I’ve lost loved ones. My heart was broken by a boy I loved dearly. The path of my life seemed to go nowhere for so long. School was stressful. Did these things cause my depression? Am I depressed because it was bound to happen due to heredity? Why am I depressed? I’ve researched this topic, and I’ve learned things I all ready had a vague understanding of. I’ve talked with people before about depression and the ways they overcame it. I take medicine now, and the day s I feel down I reflect on what may be causing them. People who are depressed search for the source of their medical illness, and they try to find ways to escape the sadness and frustration. We look to facts about symptoms and treatments, and we take comfort in knowing the little pieces, like how one in every six Americans will experience depression in their lives. (Zoloft) We know that we are not alone. But, how do these facts, statistics, lists, opinions, and new insights help us understand our depression? They don’t. Scientifically, it all comes down to an imbalance of firing neurons in our heads (This statement is a little too simple. I can’t say that it “all” comes to an imbalance of chemicals in the brain…science is still researching depression to this day). We’ve seen the commercial with the bouncing smiley face that isn’t so smiley! It all happens in the brain. However, understanding why just doesn’t seem to offer any comfort. Let’s receive the treatment, and let’s try to be optimistic. Let’s not ask why, but instead let’s ask how to continue overcoming depression. Let’s take the facts and throw them away as soon as we know that we have the right stuff to make us better. Let’s be there for one another and help those who will come to be in our shoes someday.

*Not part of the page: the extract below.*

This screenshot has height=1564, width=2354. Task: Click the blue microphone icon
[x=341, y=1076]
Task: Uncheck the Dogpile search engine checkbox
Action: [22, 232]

Depression Alliance: Frequently Asked Questions – Symptoms

Treatments for Depression


When I read this, I actually feel a little proud of myself. I was 20 years old then, and I’ll be 30 this year. Then and now, I was rallying people to fight this illness…and it’s even more important to me now because I’ve only recently learned that so many people are afraid to approach this medical condition and the treatments available. I think I have 2, 3, or maybe 4 more posts to cover everything else I want to say about depression. There are different types of depression and different treatments to consider…and there are things like exercise, diet, meditation, and prayer that are helpful as well. Depression isn’t black and white…it’s a lot more complicated and involved. After reading this paper, I am even more fired up for the battle with this illness! I’ve been fighting it for more than a decade…and I’m only getting stronger. It’s time for all of us to get our war paint on!